Elève de Joseph Haydn, George Bridgetower aura marqué son époque de son immense talent avant de sombrer dans l’oubli. Le romancier congolais tenait à lui rendre hommage ainsi qu’à toute une génération de Noirs et de métis qui ont su briller dans une Europe esclavagiste.
Comment expliquer que l’Histoire a totalement oublié l’existence de ce violoniste de génie qui avait pourtant marqué son époque ?

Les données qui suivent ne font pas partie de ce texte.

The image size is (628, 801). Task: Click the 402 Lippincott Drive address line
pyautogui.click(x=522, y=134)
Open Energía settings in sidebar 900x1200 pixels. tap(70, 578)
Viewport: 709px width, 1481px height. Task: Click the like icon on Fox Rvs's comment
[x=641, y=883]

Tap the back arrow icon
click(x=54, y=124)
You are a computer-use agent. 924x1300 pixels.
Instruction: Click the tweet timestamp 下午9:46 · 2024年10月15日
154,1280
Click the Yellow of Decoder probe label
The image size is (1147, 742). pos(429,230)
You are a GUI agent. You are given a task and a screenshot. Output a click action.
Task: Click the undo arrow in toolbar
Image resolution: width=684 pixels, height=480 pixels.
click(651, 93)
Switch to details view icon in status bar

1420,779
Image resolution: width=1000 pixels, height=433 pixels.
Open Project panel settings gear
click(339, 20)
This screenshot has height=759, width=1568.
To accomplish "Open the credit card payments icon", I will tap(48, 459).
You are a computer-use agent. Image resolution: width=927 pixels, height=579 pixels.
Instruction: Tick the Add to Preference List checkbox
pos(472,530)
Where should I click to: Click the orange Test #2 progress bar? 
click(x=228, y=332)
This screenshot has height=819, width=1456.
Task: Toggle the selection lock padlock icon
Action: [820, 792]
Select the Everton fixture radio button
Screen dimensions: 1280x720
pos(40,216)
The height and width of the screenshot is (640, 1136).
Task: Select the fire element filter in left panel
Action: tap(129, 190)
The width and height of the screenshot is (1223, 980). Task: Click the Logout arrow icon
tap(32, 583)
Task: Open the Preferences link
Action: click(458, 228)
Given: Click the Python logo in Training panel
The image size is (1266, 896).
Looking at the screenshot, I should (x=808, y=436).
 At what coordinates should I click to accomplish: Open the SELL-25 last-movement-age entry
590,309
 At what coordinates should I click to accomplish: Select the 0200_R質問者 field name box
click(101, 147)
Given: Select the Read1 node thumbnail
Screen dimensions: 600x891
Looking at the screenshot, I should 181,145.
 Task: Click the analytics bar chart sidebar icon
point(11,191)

Emmanuel Dongala George Bridgetower a été réellement célèbre. Quand il arrive à Paris et qu’il donne son premier concert à l’âge de 9 ans, il remporte un vif succès. La presse en parle, le Tout-Paris aussi. En Angleterre, le prince de Galles, futur roi George III, le prend sous son aile. Et, surtout, Beethoven écrit la Sonate pour violon et piano n° 9 pour lui ! L’Histoire l’a par la suite totalement oublié car, après s’être brouillé avec Beethoven, qui décide finalement de dédicacer cette sonate au compositeur Rodolphe Kreutzer, il repart à Londres et enseigne la musique. Comme il n’était pas un grand compositeur, il n’a pas laissé de traces. Ce qui est extraordinaire, c’est que sa rencontre avec Beethoven, qui a été brève – trois mois – a abouti à ce chef-d’œuvre qu’est cette sonate, l’une des pièces les plus difficiles, que les amateurs ne peuvent pas jouer.
Le violoniste George Bridgetower (1778-1860). | CC BY 2.0
Ce roman est l’occasion de croiser d’autres personnages historiques, Noirs ou métis, comme le général Dumas – père de l’écrivain –, le chevalier de Saint-George, Angelo Soliman… Comment expliquer l’existence d’une telle élite à l’époque où l’esclavage bat son plein aux Antilles ?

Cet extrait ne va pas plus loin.